**Source material**:
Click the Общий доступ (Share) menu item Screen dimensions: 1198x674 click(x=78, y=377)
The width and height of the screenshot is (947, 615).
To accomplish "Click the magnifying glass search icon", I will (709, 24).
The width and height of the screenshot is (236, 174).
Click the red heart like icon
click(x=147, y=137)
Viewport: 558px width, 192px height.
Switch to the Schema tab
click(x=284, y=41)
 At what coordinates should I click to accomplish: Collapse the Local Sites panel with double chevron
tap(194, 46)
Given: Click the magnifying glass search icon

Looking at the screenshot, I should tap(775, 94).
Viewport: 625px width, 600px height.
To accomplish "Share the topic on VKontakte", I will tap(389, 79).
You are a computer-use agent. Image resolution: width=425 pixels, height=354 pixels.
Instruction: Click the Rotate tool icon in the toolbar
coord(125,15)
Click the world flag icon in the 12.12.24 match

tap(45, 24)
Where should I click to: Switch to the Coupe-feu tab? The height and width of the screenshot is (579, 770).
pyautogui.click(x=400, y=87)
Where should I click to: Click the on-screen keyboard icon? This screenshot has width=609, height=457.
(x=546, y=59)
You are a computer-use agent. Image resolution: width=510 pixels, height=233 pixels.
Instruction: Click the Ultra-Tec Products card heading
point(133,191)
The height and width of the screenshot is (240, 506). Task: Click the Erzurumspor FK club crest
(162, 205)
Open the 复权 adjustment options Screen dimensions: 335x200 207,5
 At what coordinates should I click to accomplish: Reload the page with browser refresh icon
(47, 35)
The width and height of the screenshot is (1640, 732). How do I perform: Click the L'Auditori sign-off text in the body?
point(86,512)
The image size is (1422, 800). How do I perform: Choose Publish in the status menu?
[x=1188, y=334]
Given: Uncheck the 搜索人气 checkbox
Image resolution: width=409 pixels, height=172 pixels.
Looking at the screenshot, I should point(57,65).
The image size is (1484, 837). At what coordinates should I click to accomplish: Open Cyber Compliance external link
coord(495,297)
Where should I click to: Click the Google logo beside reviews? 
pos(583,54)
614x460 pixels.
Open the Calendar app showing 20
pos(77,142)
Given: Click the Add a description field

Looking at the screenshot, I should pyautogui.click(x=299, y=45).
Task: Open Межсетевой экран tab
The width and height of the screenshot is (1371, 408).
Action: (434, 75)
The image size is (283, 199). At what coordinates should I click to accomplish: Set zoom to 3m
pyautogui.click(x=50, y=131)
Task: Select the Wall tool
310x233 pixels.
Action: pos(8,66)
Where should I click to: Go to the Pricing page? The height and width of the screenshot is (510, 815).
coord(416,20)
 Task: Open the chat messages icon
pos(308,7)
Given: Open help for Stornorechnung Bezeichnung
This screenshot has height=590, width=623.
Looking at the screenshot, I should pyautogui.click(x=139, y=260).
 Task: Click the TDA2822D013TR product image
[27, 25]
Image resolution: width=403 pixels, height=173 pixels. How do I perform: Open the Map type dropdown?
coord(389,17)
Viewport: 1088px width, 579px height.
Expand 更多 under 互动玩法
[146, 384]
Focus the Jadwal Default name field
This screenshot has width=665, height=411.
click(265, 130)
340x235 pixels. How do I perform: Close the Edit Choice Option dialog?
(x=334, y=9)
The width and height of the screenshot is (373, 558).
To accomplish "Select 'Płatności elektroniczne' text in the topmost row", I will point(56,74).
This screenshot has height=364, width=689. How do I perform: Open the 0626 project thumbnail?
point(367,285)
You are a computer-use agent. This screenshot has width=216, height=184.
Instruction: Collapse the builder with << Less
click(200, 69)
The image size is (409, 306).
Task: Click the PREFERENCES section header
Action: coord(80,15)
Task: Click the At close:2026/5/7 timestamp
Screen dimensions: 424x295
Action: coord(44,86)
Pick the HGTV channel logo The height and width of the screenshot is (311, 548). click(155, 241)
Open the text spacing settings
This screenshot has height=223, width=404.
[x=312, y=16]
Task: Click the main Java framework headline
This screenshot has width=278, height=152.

**Problem to solve**: Copy out the records above exactly and completely.

**Output of the task**:
Click the Общий доступ (Share) menu item Screen dimensions: 1198x674 click(x=78, y=377)
The width and height of the screenshot is (947, 615).
To accomplish "Click the magnifying glass search icon", I will (709, 24).
The width and height of the screenshot is (236, 174).
Click the red heart like icon
click(x=147, y=137)
Viewport: 558px width, 192px height.
Switch to the Schema tab
click(x=284, y=41)
 At what coordinates should I click to accomplish: Collapse the Local Sites panel with double chevron
tap(194, 46)
Given: Click the magnifying glass search icon

Looking at the screenshot, I should tap(775, 94).
Viewport: 625px width, 600px height.
To accomplish "Share the topic on VKontakte", I will tap(389, 79).
You are a computer-use agent. Image resolution: width=425 pixels, height=354 pixels.
Instruction: Click the Rotate tool icon in the toolbar
coord(125,15)
Click the world flag icon in the 12.12.24 match

tap(45, 24)
Where should I click to: Switch to the Coupe-feu tab? The height and width of the screenshot is (579, 770).
pyautogui.click(x=400, y=87)
Where should I click to: Click the on-screen keyboard icon? This screenshot has width=609, height=457.
(x=546, y=59)
You are a computer-use agent. Image resolution: width=510 pixels, height=233 pixels.
Instruction: Click the Ultra-Tec Products card heading
point(133,191)
The height and width of the screenshot is (240, 506). Task: Click the Erzurumspor FK club crest
(162, 205)
Open the 复权 adjustment options Screen dimensions: 335x200 207,5
 At what coordinates should I click to accomplish: Reload the page with browser refresh icon
(47, 35)
The width and height of the screenshot is (1640, 732). How do I perform: Click the L'Auditori sign-off text in the body?
point(86,512)
The image size is (1422, 800). How do I perform: Choose Publish in the status menu?
[x=1188, y=334]
Given: Uncheck the 搜索人气 checkbox
Image resolution: width=409 pixels, height=172 pixels.
Looking at the screenshot, I should point(57,65).
The image size is (1484, 837). At what coordinates should I click to accomplish: Open Cyber Compliance external link
coord(495,297)
Where should I click to: Click the Google logo beside reviews? 
pos(583,54)
614x460 pixels.
Open the Calendar app showing 20
pos(77,142)
Given: Click the Add a description field

Looking at the screenshot, I should pyautogui.click(x=299, y=45).
Task: Open Межсетевой экран tab
The width and height of the screenshot is (1371, 408).
Action: (434, 75)
The image size is (283, 199). At what coordinates should I click to accomplish: Set zoom to 3m
pyautogui.click(x=50, y=131)
Task: Select the Wall tool
310x233 pixels.
Action: pos(8,66)
Where should I click to: Go to the Pricing page? The height and width of the screenshot is (510, 815).
coord(416,20)
 Task: Open the chat messages icon
pos(308,7)
Given: Open help for Stornorechnung Bezeichnung
This screenshot has height=590, width=623.
Looking at the screenshot, I should pyautogui.click(x=139, y=260).
 Task: Click the TDA2822D013TR product image
[27, 25]
Image resolution: width=403 pixels, height=173 pixels. How do I perform: Open the Map type dropdown?
coord(389,17)
Viewport: 1088px width, 579px height.
Expand 更多 under 互动玩法
[146, 384]
Focus the Jadwal Default name field
This screenshot has width=665, height=411.
click(265, 130)
340x235 pixels. How do I perform: Close the Edit Choice Option dialog?
(x=334, y=9)
The width and height of the screenshot is (373, 558).
To accomplish "Select 'Płatności elektroniczne' text in the topmost row", I will point(56,74).
This screenshot has height=364, width=689. How do I perform: Open the 0626 project thumbnail?
point(367,285)
You are a computer-use agent. This screenshot has width=216, height=184.
Instruction: Collapse the builder with << Less
click(200, 69)
The image size is (409, 306).
Task: Click the PREFERENCES section header
Action: coord(80,15)
Task: Click the At close:2026/5/7 timestamp
Screen dimensions: 424x295
Action: coord(44,86)
Pick the HGTV channel logo The height and width of the screenshot is (311, 548). click(155, 241)
Open the text spacing settings
This screenshot has height=223, width=404.
[x=312, y=16]
Task: Click the main Java framework headline
This screenshot has width=278, height=152.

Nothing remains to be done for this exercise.